The Fed made the right decision. But, it kept interest rates at near zero levels for way too long. It also should have unwound its money printing program years earlier. So, thanks to these two grave errors, the Fed has laid the seeds for an even bigger financial crisis.

That doesn’t sound good for much, other than gold…

Remember, the US stock market bottomed 6,469 points in March 2009. That was a few days before the G20 provided a US$5 trillion stimulus package on 2 April. Yet, with the US having solved its problems (temporarily), the risk shifted to Europe in late 2009. Greece started having issues repaying its national debt.

Its sovereign debt was downgraded to junk (worthless) on 27 April 2010.

The sovereign debt crisis spread across Southern Europe during 2011–12. Portugal, Italy, Greece and Spain — dubbed the PIGs — looked like defaulting on their national debts. That’s what happened in the early 1930’s, mind you.

Confidence in the financial system was in meltdown mode.

The gold price was flying through the roof:

Mario Draghi realized that he needed to do something - at least, temporarily - to restore the faith in the financial system. That’s why, when he said he would do whatever it takes to ‘save the euro’, gold started to crash.

What has changed?

Gold bottomed in mid-December 2015. It happened two days before the US Federal Reserve raised interest rates for the first time in nearly a decade. The rate hike reversed the course for gold.

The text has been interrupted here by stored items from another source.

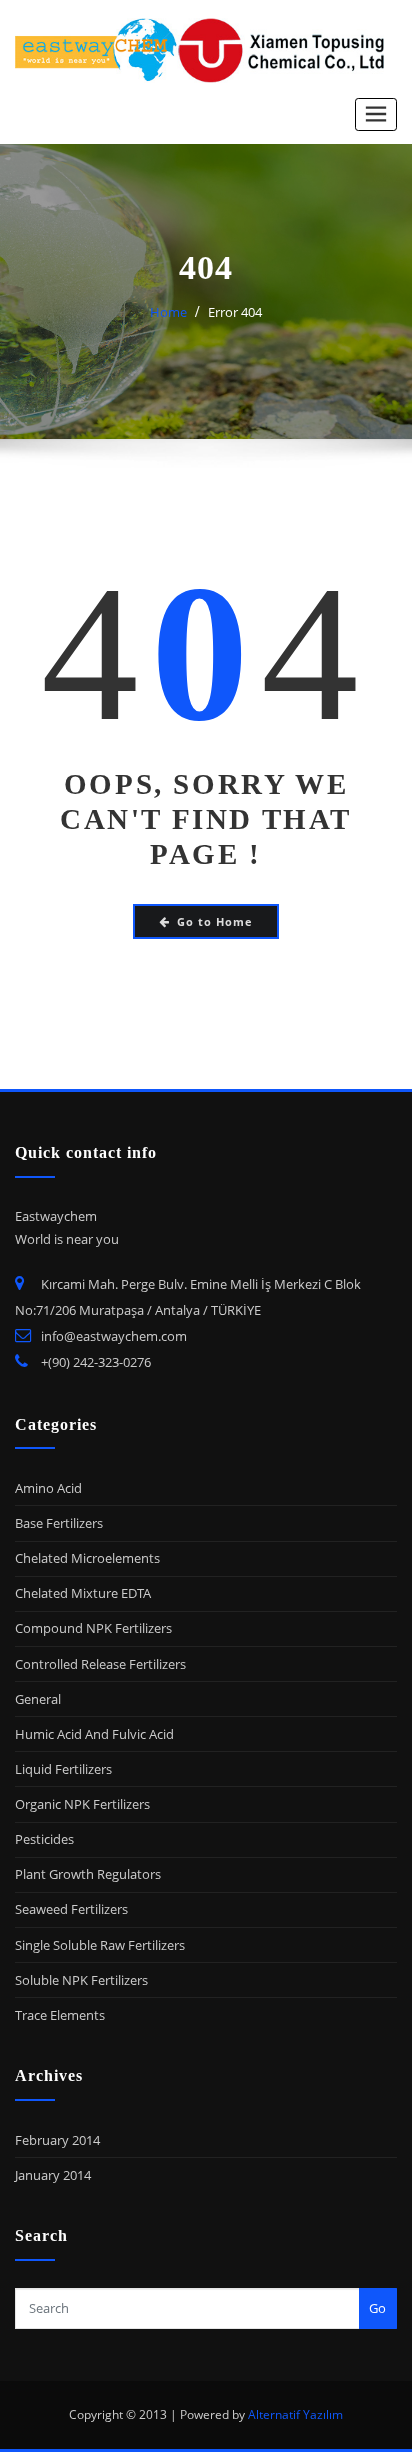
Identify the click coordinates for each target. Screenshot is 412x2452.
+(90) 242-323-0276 (96, 1362)
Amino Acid (48, 1488)
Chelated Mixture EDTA (83, 1593)
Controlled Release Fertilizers (100, 1664)
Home (168, 312)
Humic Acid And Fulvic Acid (94, 1734)
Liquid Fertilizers (63, 1769)
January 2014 (53, 2175)
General (38, 1699)
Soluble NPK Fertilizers (81, 1980)
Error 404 (235, 312)
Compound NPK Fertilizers (93, 1628)
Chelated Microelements (87, 1558)
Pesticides (44, 1839)
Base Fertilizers (59, 1523)
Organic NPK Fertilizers (82, 1804)
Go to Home (215, 921)
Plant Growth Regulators (88, 1874)
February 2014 (57, 2140)
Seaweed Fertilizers (71, 1909)
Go (377, 2308)
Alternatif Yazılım (295, 2414)
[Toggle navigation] (376, 114)
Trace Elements (60, 2015)
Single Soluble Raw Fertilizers (100, 1945)
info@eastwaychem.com (114, 1336)
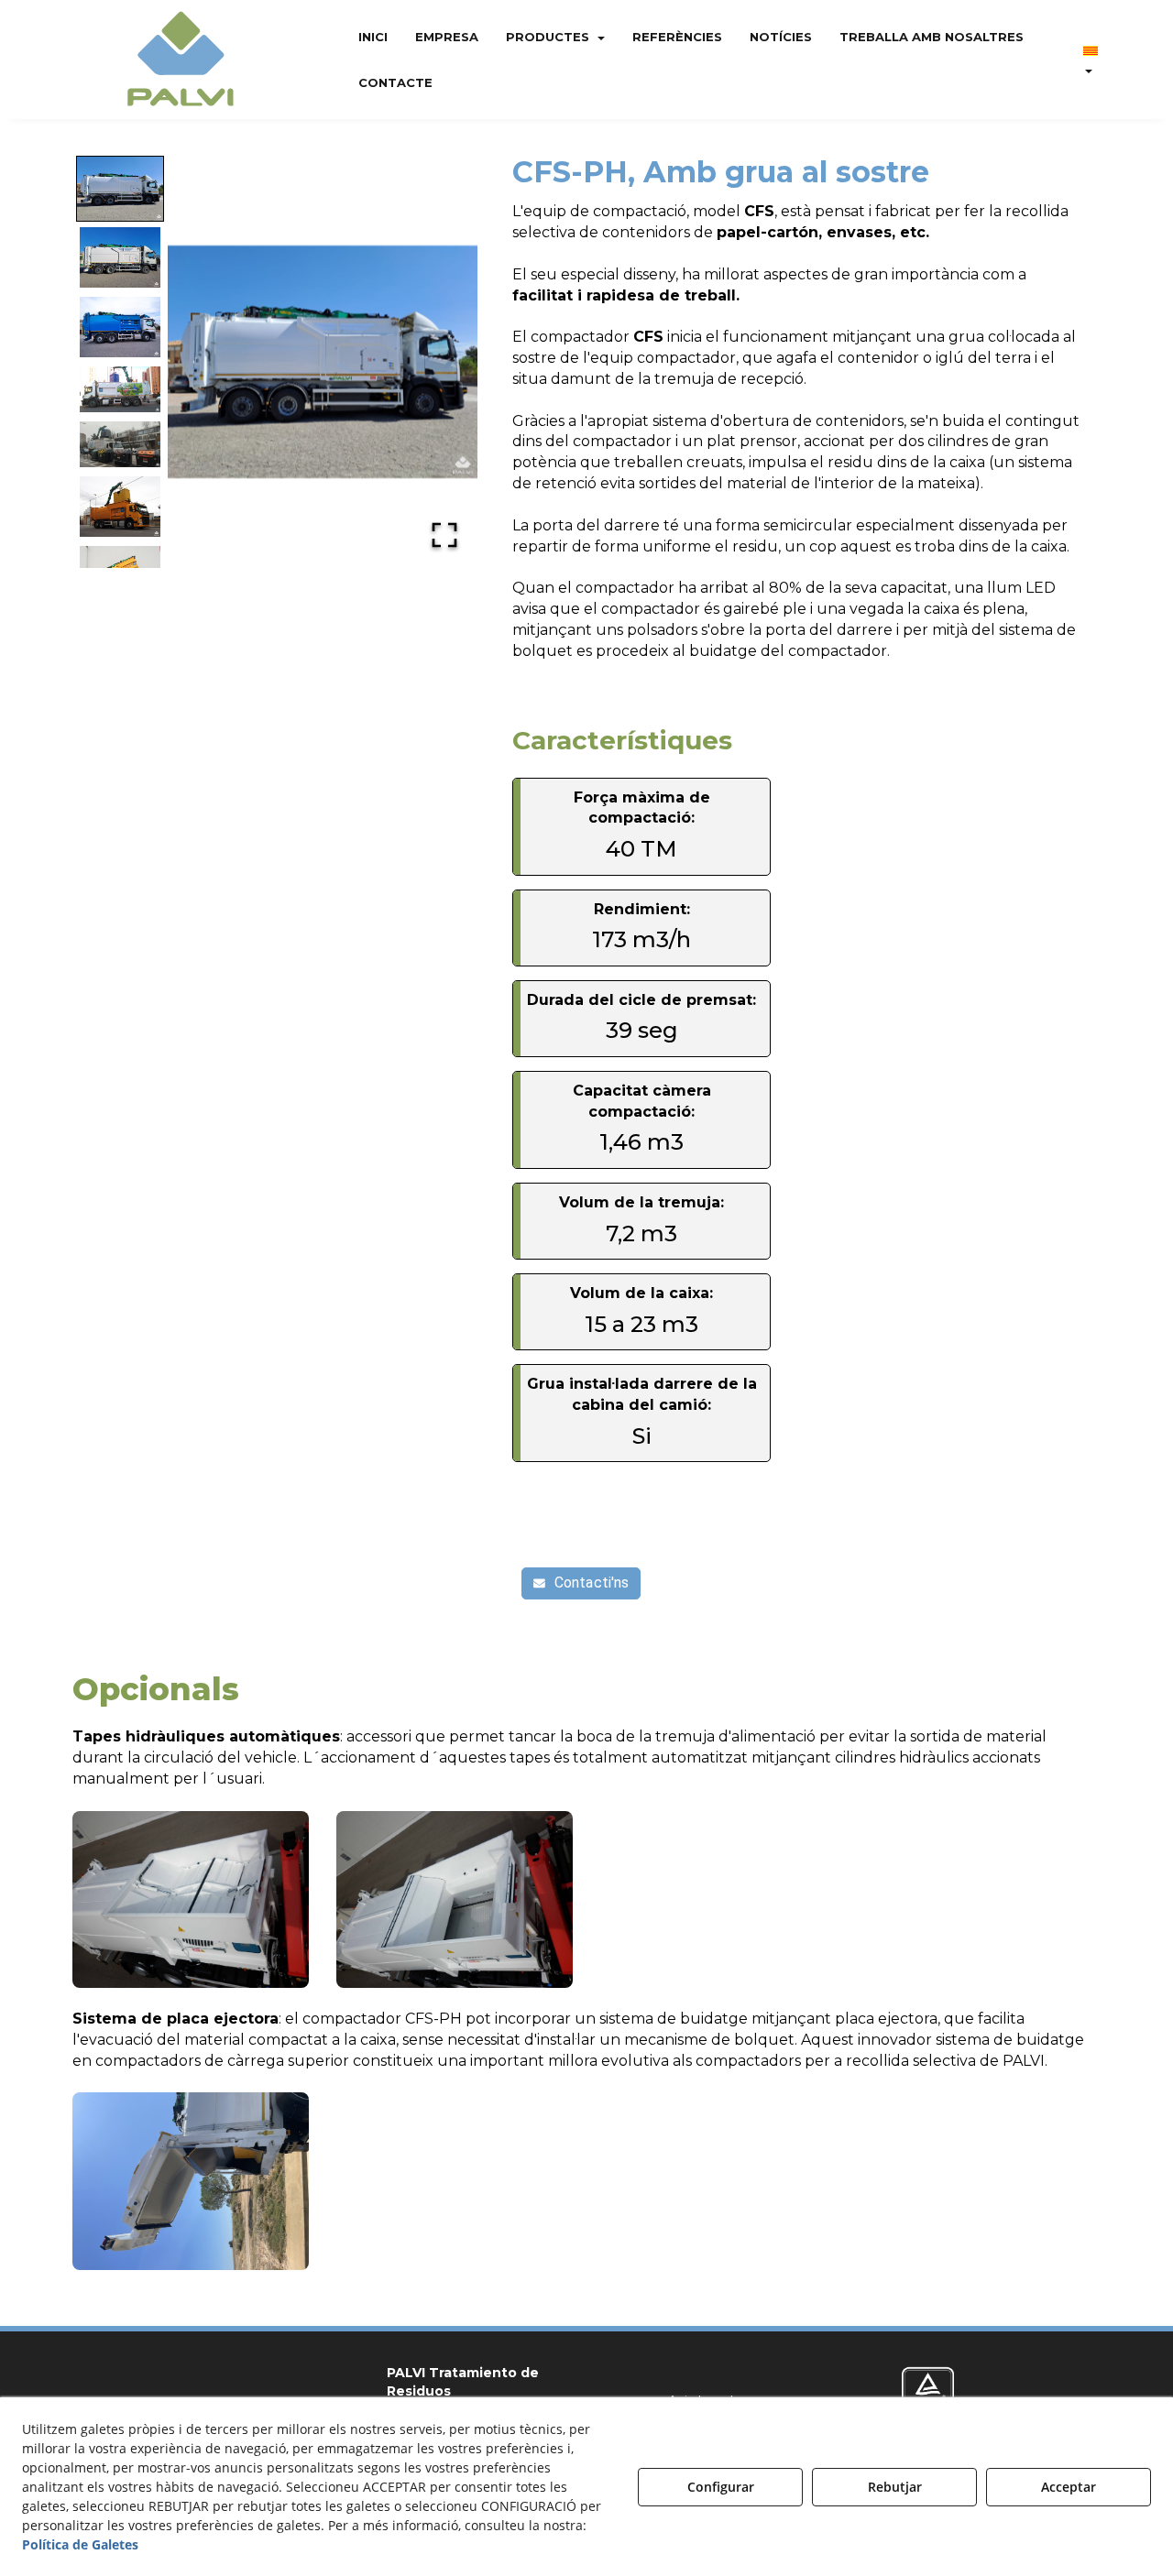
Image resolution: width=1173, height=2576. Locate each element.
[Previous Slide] (202, 362)
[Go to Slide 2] (120, 258)
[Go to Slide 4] (120, 390)
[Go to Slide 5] (120, 444)
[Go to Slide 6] (120, 506)
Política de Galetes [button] (80, 2544)
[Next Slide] (443, 362)
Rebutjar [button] (895, 2486)
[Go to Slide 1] (120, 189)
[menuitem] (373, 37)
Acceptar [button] (1068, 2486)
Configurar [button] (720, 2486)
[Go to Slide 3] (120, 328)
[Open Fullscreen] (444, 535)
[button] (180, 59)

It shouldn’t be a shock. Higher interest rates add pressure to the financial system:

The US’ national debt has doubled since the Global Financial Crisis of 2008. Yet, at the same time - with interest at near-zero levels - interest payments have jumped by a mere 42%. If rates skyrocket over the next few years, interest payments should explode on the US national debt.

According to Martin Armstrong - a legendary macro forecaster - accumulated interest accounted for 60% of the US national debt in 2009. That was when interest rates were at near zero-levels. When interest rates were around 4.5% in late-2007, accumulated interest was 70% of the US national debt:

Remember, while interest rates stayed at near-zero levels, the US national debt has doubled since 2009. Martin Armstrong hasn’t updated his chart to reflect this change. Imagine if he did! The US Fed Funds rate has jumped from almost zero to around 1.82% today:

If interest rates keep surging at their current pace, the US national debt could explode by 2020. Remember, adding to the total debt level, higher US fiscal deficits are necessary to fund the payments.

More interest - and at higher rates - will be charged on the total debt in the future. It’s a double-edged sword…

The bottom line: it probably won’t end well for much, other than gold. Gold could be on the verge of a major bull market.